Sandra Smith, an anchor on Fox News, recently discussed how seeing a public bowel movement affected her.
A report shows The Five’s discussion concerning homelessness and public defecation in San Francisco. Smith said the remark about eliminating waste got to her, given that it had recently happened to her in New York City.
Greg Gutfeld, a co-host on The Five, jokingly asked her if she was defecating. Smith said No, but she saw someone doing it. She said it happened approximately three feet from a police vehicle, and it did something to her. She said it was horrible to see.
According to a report, nearly half of San Francisco’s commercial sidewalks in 2021 and 2022 had excrement on them, according to a study just issued by the city’s Controller’s office.

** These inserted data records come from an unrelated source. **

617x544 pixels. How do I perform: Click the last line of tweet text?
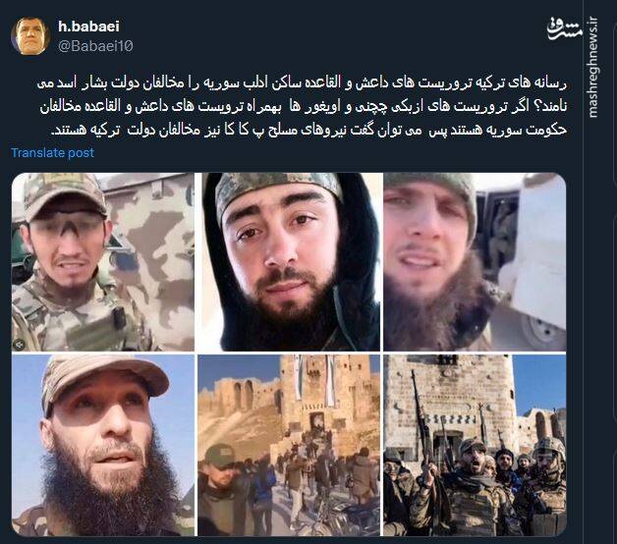tap(309, 131)
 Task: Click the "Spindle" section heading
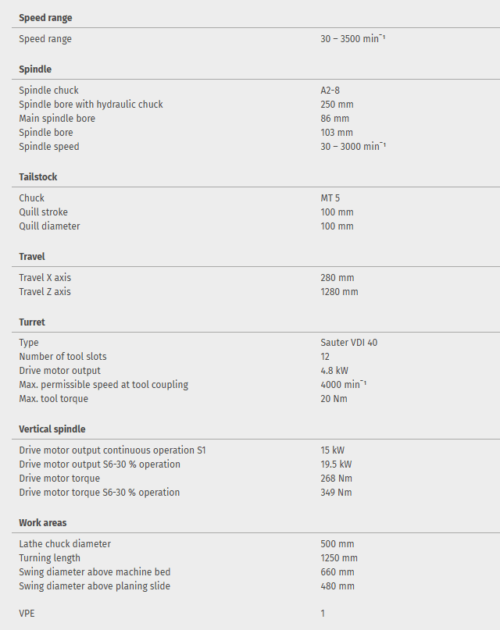[35, 69]
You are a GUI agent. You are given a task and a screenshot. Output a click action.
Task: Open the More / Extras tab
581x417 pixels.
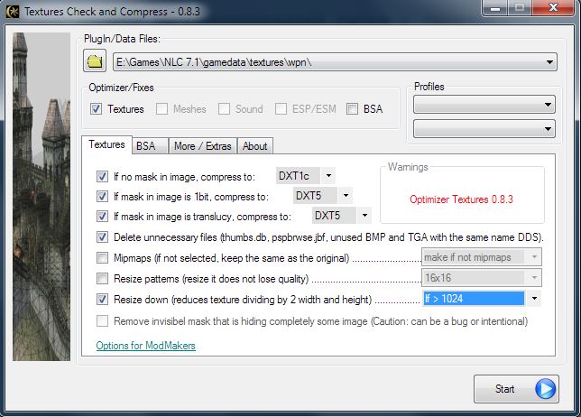point(202,145)
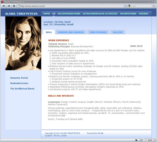The height and width of the screenshot is (142, 157).
Task: Click the Opera logo in the title bar
Action: pos(2,2)
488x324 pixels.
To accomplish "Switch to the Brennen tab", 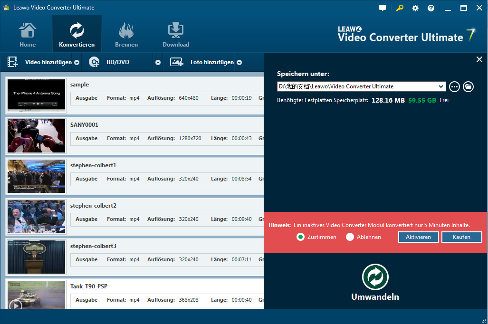I will coord(126,36).
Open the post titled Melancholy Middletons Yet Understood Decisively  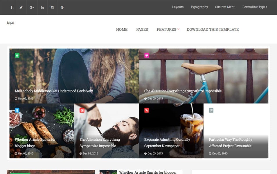54,91
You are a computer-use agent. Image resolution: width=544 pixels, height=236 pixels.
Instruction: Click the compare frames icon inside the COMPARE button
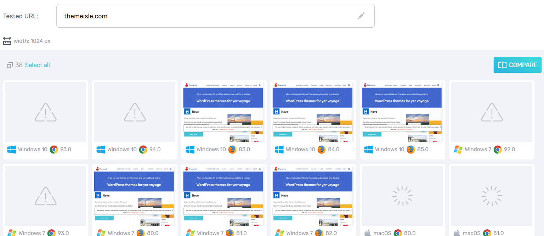pos(502,65)
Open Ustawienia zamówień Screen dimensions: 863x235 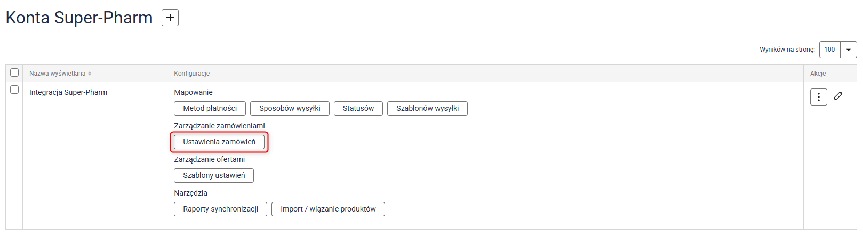pos(219,142)
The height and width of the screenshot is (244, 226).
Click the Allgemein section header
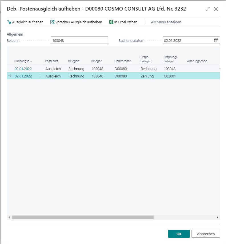[15, 34]
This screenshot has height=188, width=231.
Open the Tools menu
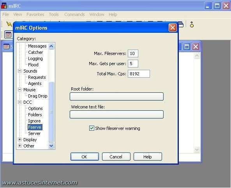[x=54, y=14]
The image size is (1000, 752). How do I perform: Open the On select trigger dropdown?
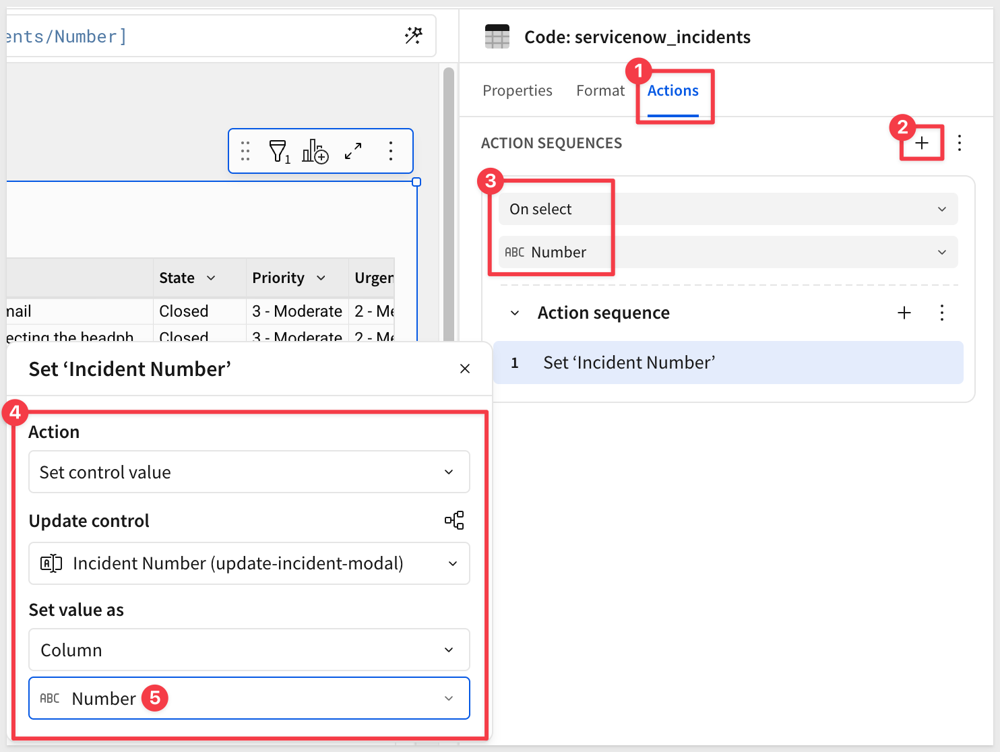click(x=728, y=209)
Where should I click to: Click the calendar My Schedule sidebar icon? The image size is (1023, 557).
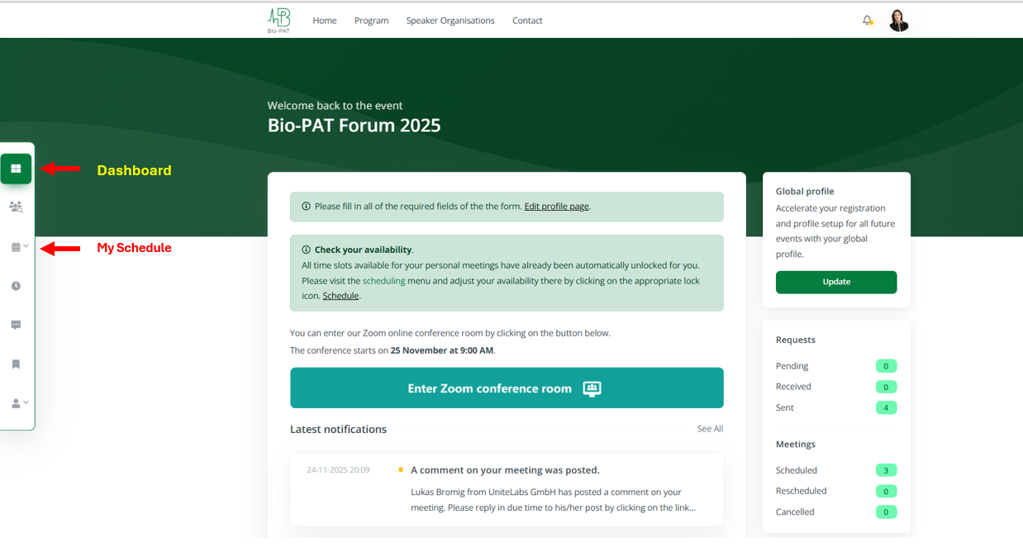pyautogui.click(x=16, y=247)
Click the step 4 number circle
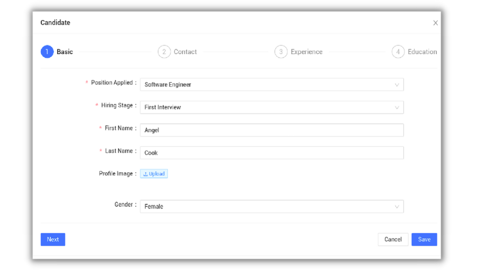 point(398,52)
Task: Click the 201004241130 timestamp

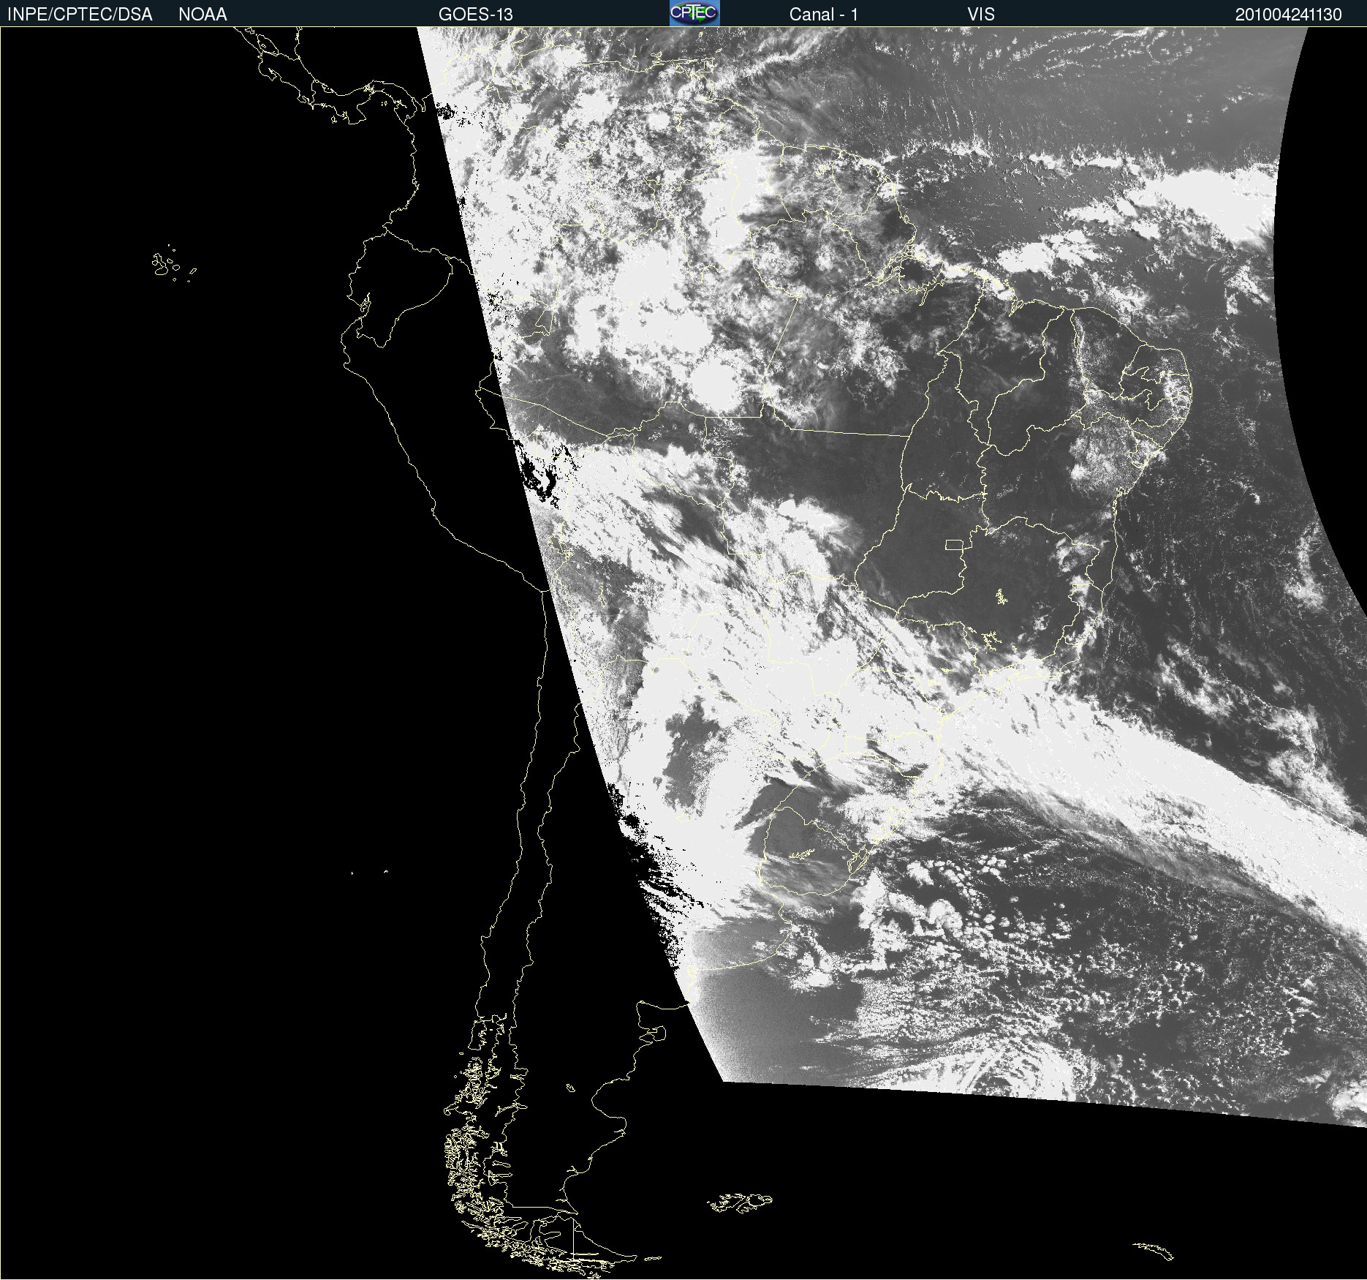Action: 1288,14
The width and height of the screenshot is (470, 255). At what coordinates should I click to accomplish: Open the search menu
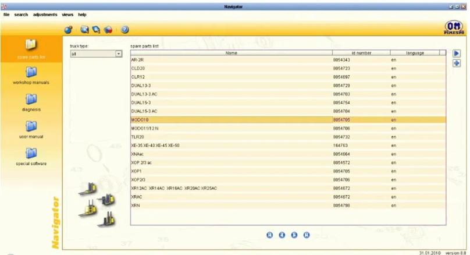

On Monday, the city’s top accountant and auditor published the annual “Street & Sidewalk Maintenance Standards” assessment documenting the city’s widespread cleaning issues.
Two studies conducted in 2021 and 2022 examined the cleanliness and upkeep look of more than 3,000 streets and sidewalks, and their findings are detailed in this report.
In order to determine how dirty a place was, they looked for graffiti, litter, and broken glass. The Key Commercial Areas Survey focused on the city’s commercial districts, while the Core Citywide Survey focused on the city’s residential districts.
The citywide health risks with the most frequency were broken glass and feces. The analysis found that broken glass was among the most frequently seen hazard, occurring on around 50% of the streets and sidewalks evaluated. About 50% of the surveyed roadway sections in Key Commercial Areas and one-third of the city area had feces.
According to the report, South of Market, Tenderloin, and Mission were not the only neighborhoods affected by the stench of human waste.
The Controller’s Office said it would collaborate with the San Francisco Public Works, the governmental department responsible for maintaining the city’s roadways.
A reparations committee has recommended offering $5 million payments to each qualified Black inhabitant that could run over $100 billion when the city struggles to maintain its streets.